Marker is given work in a building firm, but there are hints here that he will find his way back into his own occupation, because he uses his detection skills to track down the wife of another convict by means of seeing where her butcher delivers to her. Incidentally that was an aspect of this episode that I find interesting in economic terms: the meat he orders for a wife of a man in prison would now be very expensive and probably not something she would be able to afford at the drop of a hat. I do love that it is delivered by bicycle immediately: something which is definitely not bettered nowadays.
There is however some human redemption in this story: Marker is obliged to meet a former solicitor who has also come out of prison, and it is apparent that actually the solicitor's position is worse than his own. Not only professionally, because the solicitor can never return to his work but it is also made excruciatingly plain by the solicitor commenting that Marker's room is better than his and various other comments in that vein. He is forced to encounter the result for a solicitor fallen from grace, at first hand, rather than merely wallowing in his own anger and misery about the results for him.
There is also a progression in Marker's human condition throughout the episode. He begins it pointedly in prison uniform and therefore one of many in the same position in the prison.
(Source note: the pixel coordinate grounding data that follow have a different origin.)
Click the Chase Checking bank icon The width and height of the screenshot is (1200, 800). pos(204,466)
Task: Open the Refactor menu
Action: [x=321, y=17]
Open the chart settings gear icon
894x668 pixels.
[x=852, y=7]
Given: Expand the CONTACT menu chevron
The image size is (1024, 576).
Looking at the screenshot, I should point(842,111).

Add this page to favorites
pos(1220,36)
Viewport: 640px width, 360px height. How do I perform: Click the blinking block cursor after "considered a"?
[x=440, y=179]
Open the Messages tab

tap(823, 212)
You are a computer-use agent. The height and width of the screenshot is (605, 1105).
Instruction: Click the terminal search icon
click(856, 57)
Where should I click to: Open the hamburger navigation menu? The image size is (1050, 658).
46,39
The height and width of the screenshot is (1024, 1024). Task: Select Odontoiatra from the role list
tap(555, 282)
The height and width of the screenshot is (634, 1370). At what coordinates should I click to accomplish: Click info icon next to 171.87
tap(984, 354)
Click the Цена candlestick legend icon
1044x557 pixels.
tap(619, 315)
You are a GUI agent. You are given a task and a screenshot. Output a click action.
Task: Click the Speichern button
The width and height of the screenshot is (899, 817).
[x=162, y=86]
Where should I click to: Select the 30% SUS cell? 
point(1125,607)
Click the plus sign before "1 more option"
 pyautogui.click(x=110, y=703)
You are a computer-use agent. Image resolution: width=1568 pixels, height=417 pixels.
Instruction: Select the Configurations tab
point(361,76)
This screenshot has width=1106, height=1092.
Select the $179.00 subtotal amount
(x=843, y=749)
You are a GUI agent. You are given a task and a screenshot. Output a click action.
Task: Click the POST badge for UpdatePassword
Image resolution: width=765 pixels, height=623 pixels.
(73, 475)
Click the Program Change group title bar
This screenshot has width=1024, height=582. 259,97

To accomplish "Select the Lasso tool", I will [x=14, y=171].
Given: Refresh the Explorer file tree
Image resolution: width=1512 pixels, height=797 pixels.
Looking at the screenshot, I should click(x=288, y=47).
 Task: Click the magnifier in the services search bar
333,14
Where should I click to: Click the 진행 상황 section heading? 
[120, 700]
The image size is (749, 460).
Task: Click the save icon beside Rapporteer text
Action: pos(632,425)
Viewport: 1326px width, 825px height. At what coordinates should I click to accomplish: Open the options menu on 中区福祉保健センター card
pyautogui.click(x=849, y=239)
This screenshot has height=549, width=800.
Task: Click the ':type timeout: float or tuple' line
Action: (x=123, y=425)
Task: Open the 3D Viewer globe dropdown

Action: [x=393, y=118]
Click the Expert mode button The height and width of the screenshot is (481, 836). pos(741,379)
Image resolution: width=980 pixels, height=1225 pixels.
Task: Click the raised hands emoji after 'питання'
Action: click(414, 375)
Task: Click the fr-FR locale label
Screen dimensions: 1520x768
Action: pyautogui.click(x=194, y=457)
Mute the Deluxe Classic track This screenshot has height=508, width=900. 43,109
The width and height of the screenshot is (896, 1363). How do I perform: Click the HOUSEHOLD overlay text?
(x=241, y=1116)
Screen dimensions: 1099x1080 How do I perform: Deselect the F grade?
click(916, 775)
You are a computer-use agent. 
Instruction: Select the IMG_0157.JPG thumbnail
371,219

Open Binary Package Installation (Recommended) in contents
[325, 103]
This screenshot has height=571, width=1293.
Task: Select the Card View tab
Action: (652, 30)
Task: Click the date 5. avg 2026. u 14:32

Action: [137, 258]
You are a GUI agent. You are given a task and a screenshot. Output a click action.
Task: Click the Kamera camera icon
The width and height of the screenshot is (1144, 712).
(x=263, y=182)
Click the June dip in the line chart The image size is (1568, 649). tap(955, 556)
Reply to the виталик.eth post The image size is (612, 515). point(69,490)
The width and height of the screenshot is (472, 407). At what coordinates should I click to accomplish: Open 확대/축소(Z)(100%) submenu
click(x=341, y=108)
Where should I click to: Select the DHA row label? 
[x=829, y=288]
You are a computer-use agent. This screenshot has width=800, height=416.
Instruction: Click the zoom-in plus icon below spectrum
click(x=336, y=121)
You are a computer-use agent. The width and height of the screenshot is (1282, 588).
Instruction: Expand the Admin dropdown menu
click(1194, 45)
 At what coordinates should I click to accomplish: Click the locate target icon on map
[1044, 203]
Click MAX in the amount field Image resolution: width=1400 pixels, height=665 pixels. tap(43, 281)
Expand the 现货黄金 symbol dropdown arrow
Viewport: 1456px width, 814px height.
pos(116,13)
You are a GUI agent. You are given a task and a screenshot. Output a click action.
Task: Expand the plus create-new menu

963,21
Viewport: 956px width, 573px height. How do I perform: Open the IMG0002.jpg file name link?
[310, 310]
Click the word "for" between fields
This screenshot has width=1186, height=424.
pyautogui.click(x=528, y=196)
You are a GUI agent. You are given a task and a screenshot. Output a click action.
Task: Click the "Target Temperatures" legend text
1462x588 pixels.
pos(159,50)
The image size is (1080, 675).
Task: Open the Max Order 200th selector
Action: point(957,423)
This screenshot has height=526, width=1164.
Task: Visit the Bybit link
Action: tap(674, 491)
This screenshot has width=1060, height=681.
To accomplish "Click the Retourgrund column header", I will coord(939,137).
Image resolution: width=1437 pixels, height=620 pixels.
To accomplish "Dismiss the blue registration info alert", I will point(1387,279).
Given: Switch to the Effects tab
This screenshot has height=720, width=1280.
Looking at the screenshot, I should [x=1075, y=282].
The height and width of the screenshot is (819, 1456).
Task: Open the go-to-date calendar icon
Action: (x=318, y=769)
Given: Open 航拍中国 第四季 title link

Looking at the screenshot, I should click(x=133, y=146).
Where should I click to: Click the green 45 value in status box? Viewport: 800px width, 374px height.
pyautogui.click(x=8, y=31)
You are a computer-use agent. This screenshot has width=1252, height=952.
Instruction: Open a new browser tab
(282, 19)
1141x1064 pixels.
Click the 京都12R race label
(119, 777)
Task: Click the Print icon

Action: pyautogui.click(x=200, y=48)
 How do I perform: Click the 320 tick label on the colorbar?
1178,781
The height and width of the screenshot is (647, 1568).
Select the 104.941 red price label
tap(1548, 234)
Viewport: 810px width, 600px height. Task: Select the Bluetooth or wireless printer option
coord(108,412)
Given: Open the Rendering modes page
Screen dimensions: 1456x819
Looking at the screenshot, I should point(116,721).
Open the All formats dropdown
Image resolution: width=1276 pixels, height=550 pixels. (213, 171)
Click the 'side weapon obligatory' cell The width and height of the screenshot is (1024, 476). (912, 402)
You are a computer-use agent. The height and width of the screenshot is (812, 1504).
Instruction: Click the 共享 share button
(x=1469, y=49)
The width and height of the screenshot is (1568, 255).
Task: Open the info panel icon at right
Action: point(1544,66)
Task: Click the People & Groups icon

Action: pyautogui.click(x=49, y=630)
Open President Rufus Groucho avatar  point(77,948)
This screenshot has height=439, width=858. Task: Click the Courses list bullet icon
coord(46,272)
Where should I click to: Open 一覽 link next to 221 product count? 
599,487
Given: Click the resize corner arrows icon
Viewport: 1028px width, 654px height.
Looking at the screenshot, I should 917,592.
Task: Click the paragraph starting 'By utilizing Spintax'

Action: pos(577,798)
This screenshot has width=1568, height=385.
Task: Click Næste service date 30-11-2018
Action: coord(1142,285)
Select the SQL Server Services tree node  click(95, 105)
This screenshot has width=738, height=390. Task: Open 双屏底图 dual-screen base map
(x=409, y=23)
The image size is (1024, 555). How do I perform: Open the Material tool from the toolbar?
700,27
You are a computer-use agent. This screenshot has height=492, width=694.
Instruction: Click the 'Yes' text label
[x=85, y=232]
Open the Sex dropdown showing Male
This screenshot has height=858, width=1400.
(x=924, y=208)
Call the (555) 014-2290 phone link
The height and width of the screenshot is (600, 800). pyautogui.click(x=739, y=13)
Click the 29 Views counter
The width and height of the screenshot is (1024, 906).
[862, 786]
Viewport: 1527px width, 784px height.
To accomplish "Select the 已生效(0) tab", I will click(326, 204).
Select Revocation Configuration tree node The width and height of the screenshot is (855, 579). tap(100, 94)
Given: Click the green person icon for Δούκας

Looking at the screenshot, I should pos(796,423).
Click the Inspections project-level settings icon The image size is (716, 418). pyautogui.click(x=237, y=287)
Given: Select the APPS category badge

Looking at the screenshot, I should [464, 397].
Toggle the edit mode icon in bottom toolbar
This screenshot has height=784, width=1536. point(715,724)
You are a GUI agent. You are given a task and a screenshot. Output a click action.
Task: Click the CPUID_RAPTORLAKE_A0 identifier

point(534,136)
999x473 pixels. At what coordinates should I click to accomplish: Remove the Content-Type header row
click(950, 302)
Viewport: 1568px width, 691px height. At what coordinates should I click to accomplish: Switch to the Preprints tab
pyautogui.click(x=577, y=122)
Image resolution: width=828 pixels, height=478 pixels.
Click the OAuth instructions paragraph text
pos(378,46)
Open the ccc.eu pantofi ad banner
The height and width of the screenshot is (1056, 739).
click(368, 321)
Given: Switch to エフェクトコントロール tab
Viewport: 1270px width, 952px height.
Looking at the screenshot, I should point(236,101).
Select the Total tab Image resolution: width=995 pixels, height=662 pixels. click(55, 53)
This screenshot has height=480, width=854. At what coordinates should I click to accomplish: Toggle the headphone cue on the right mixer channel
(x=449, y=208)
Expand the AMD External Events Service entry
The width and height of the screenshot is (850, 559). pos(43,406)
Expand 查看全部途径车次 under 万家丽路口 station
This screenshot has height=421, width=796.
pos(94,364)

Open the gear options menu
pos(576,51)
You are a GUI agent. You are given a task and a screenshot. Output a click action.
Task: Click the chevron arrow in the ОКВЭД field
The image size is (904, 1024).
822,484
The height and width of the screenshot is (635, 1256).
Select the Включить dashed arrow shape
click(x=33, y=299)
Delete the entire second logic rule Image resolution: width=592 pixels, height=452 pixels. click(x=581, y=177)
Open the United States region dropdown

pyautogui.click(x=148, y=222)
Nonetheless he manages to be the odd one out even there. He ends the episode in a much better position, as one who has made his own decisions and determined his own future. He has been screwed by the system and has the anger which goes with that, but he ends the episode relatively free from that and with his self-respect intact. The fact that he lives by himself is a complete mystery to the many men who see him in this episode, but by living by himself and for himself he attains a level of safety and self-determination which cannot be matched by other people in this episode.